# Rice Pudding?



## MostlyWater (Jul 14, 2013)

I am having some dental work and it's easiest for me to just eat soft foods for breakfast.  I bought some rice pudding and really liked it, and thought I could make it myself when I saw a microwave recipe for one with peanut butter.

It was way too rich and I think I will just stick to the rice and milk part of the recipes.

I cooked the brown rice in  my steamer, one part rice to four parts water, and it was soft and perfect.  I took it to work in a baggie, heated it up in a cup with some milk, and it's sort of plain that way.

Any other ideas?

Thanks.


----------



## ShellyCooks (Jul 14, 2013)

Try adding a mashed banana or some cocoa powder or cinnamon or maybe soft canned fruit.  One or more of these additions should add a little more taste to the pudding.


----------



## Zhizara (Jul 14, 2013)

I like to use Farina (Cream of Wheat) with dill and garlic powder as well as butter (oleo).

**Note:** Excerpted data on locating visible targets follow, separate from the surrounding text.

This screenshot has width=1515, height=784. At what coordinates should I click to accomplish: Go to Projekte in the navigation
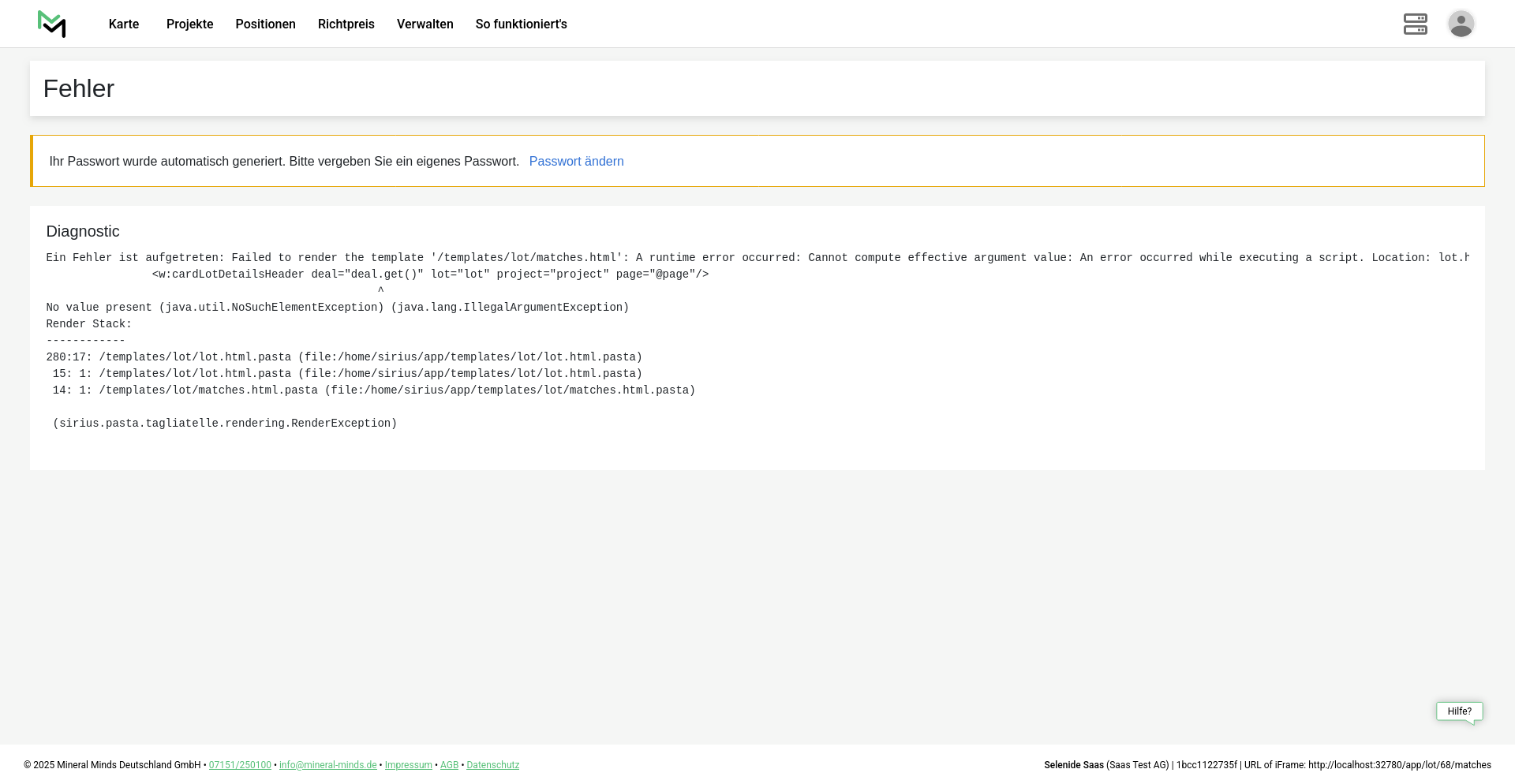(x=189, y=24)
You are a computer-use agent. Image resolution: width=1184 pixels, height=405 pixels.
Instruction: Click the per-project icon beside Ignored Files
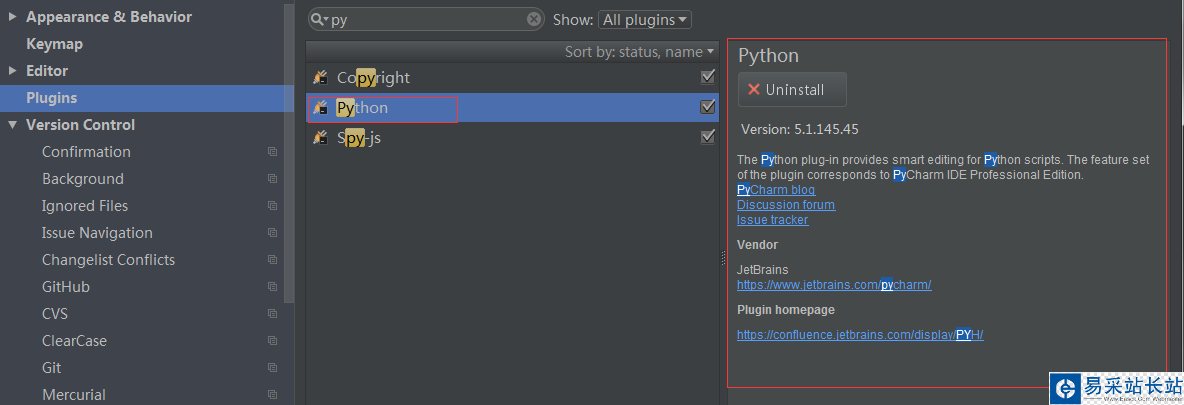(x=272, y=206)
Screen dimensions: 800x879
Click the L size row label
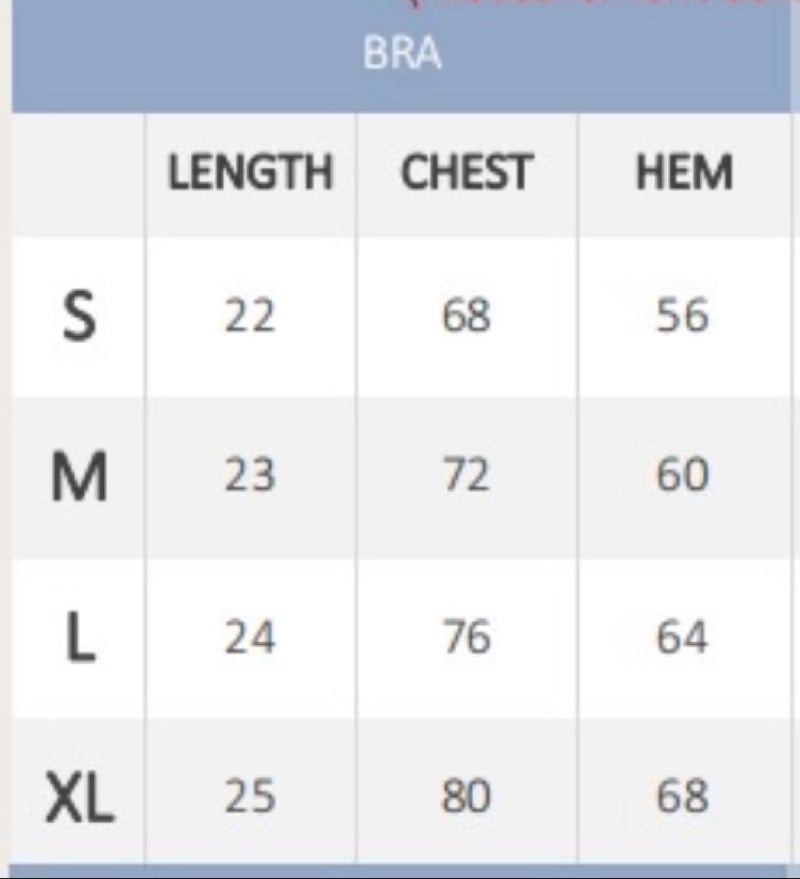[78, 638]
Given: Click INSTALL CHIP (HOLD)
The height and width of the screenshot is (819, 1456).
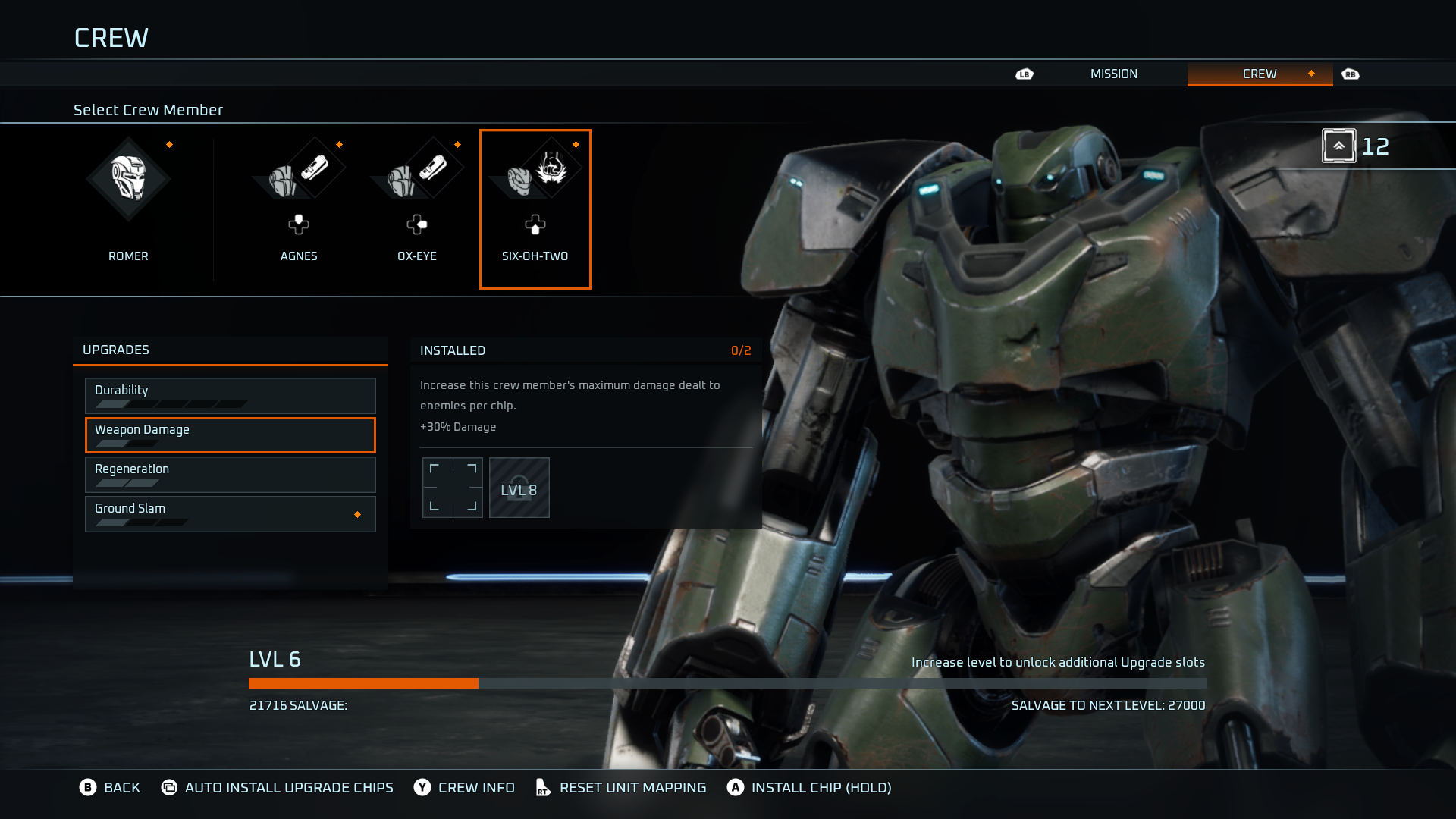Looking at the screenshot, I should [821, 787].
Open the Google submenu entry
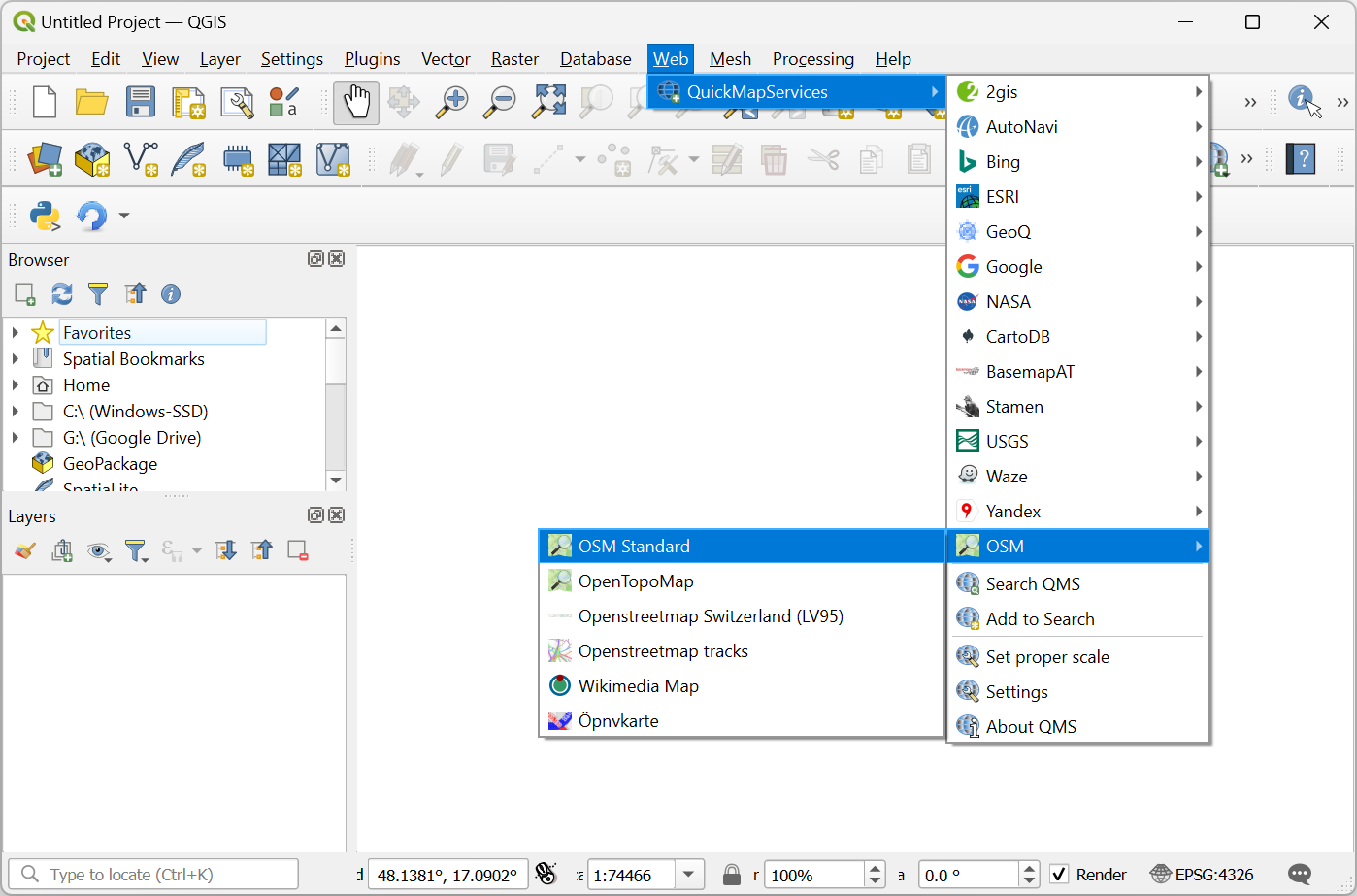This screenshot has height=896, width=1357. 1013,267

Grits is good that way too.

Instant or quick oatmeal made with apple juice instead of water.  

Scrambled eggs.


----------



## Dawgluver (Jul 14, 2013)

Good ideas.  I always add nutmeg to my rice pudding. Can you eat raisins?  Nuke them in a bit of water, drain and stir in.  Brown sugar and a bit of cream.  Cherries are in season now too, pit and add them too.  Maple syrup.  Pureed and strained blueberries.


----------



## PrincessFiona60 (Jul 14, 2013)

Rice Pudding has an egg custard as a base.  Otherwise it is the same as cooked rice cereal which you can make all of this sweet or savory as you like.


----------



## Whiskadoodle (Jul 14, 2013)

For breakfast --

Plain or vanilla yogurt and mashed fresh fruit.  Fruit smoothies

Scrambled egg shredded cheese and skinless tomato sandwich rolled in a flour tortilla. 

Oat meal with fruit on top

pancakes or french toast.  Make at home,  re-warm at work. 

Egg salad sandwich.  Cold boiled eggs. Devilled eggs

Slap forhead and say, I coulda had a V-8.  

Ice cream, for Breakfast.   When else can you get away with doing this guilt free.  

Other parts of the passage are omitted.